Dr. Feinauer: Wir distanzieren uns aktuell nicht von der AfD. Wir distanzieren uns klar von Rechtsextremismus und jeder Art von Extremismus, der die Demokratie unterläuft, auch dem Linksextremismus. Das haben wir auch bei der Demonstration in Kirchheim getan.
Schierle: Gemäß Satzung müssen wir uns parteipolitisch neutral verhalten. Aber dass wir uns als BDS an der Demonstration beteiligt haben, spricht, denke ich, für sich. Die Demonstration in Kirchheim war explizit gegen Rechtsextremismus/pro Demokratie, und nicht gegen Extremismus im Allgemeinen ausgerichtet. Wir wurden auch gefragt, warum das so ist. Mein Argument war: Natürlich haben wir auch Linksextremismus in Deutschland, aber der ist gerade das deutlich geringere Problem. Da reicht ein Blick in Verfassungsschutzbericht.
Immerhin 7,5 Prozent der Befragten sind in der Kurzumfrage des BDS-Landesverbands der Meinung, dass die AfD ihre Interessen als Unternehmer/Selbständige am besten vertritt. Damit liegt die Partei weit hinter CDU/CSU mit rund 30 Prozent, aber noch deutlich vor den Grünen und der SPD. Woran liegt das?
Dr. Feinauer: Aktuell hat die AfD ja sehr wenig Regierungserfahrung. Die Frage, wie gut sie in der Realität Interessen vertritt, ist also eine hypothetische. Was ein Teil der Menschen vermutlich versucht zu sagen, ist dass die etablierten Parteien ihre Interessen nicht gut vertreten.
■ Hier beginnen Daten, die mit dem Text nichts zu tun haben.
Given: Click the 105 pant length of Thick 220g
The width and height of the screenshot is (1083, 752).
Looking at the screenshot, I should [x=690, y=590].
Das ist etwas, das wir tatsächlich als Problem sehen. Der Mittelstand rutscht oft durchs Raster in der Bundes- und Landespolitik.
Die Unzufriedenheit mit der Wirtschaftspolitik der Bundesregierung ist unter Selbstständigen groß. In der Kurzumfrage unter 570 Teilnehmern erhält die Koalition nur die Note 4,9. Was müsste sich aus Sicht der Selbstständigen ändern?
Dr. Feinauer: Das ist eine sehr große Frage für einen sehr kleinen Ortsverband. Das Thema, das immer und überall passt, ist das Thema Bürokratieabbau. Wir bauen permanent neue Regeln auf. Der Normenkontrollrat ist ein sehr zahnloser Tiger, und wir schaffen es nicht, uns von alten Gesetzen zu trennen. Wir haben in der IT den Digital Service Act neu auf den Tisch bekommen, wir bekommen nächstes Jahr den Cyber Resilience Act. Das sind gute und sinnvolle Regelungen, aber sie gehen immer mit einem großen Bürokratieaufbau in den Unternehmen einher. Und, das darf man nicht vergessen: Jede dieser Regelungen verursacht an zwei Stellen Kosten. Einmal im Unternehmen und einmal beim öffentlichen Träger, der entsprechende Kontrollinstanzen einführen muss. Auch bei den Themen Digitalisierung und Infrastruktur, beispielsweise der Erreichbarkeit der Unternehmen mit öffentlichen Verkehrsmitteln, gibt es viel Luft nach oben.